** Opening RECORDS TO USE block **
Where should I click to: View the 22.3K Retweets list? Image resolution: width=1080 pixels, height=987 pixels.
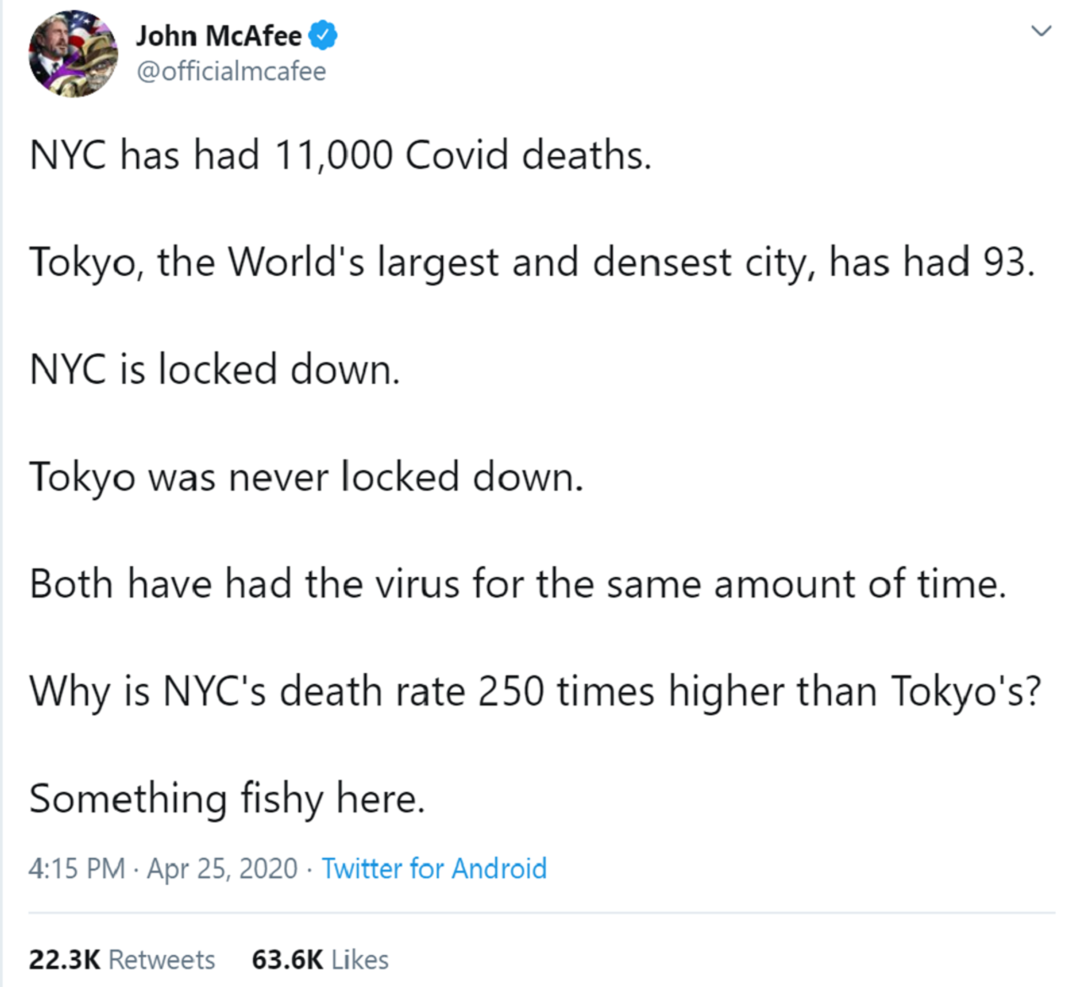coord(122,959)
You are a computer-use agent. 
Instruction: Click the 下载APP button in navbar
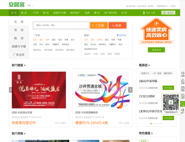168,13
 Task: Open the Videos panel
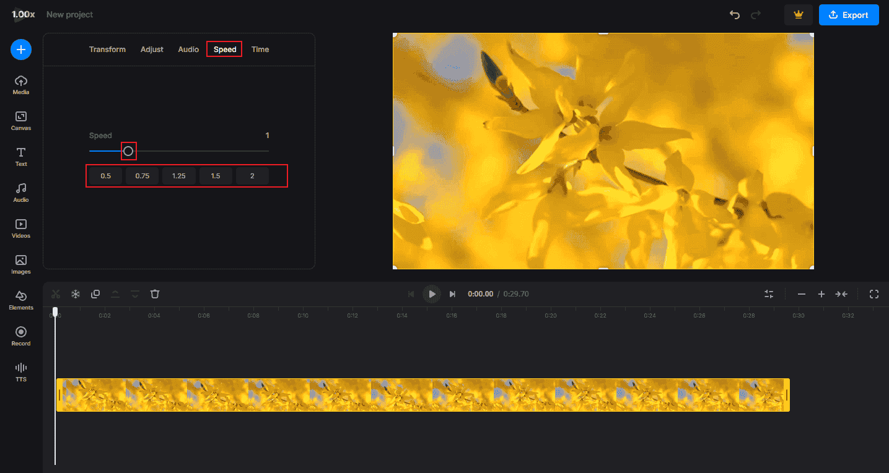[x=20, y=228]
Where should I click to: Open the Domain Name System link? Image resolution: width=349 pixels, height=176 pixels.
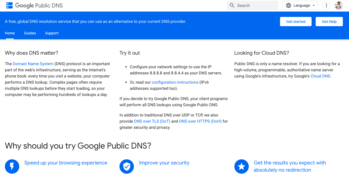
** Closing RECORDS TO USE block **
Apart from the images, every line above needs to be printed again exactly.

Where should I click to: View the 22.3K Retweets list? Image resolution: width=1080 pixels, height=987 pixels.
coord(122,959)
You are a computer-use agent. 
Instruction: Click the 下载APP button in navbar
168,13
 Task: Open the Videos panel
[x=20, y=228]
Where should I click to: Open the Domain Name System link? Image resolution: width=349 pixels, height=176 pixels.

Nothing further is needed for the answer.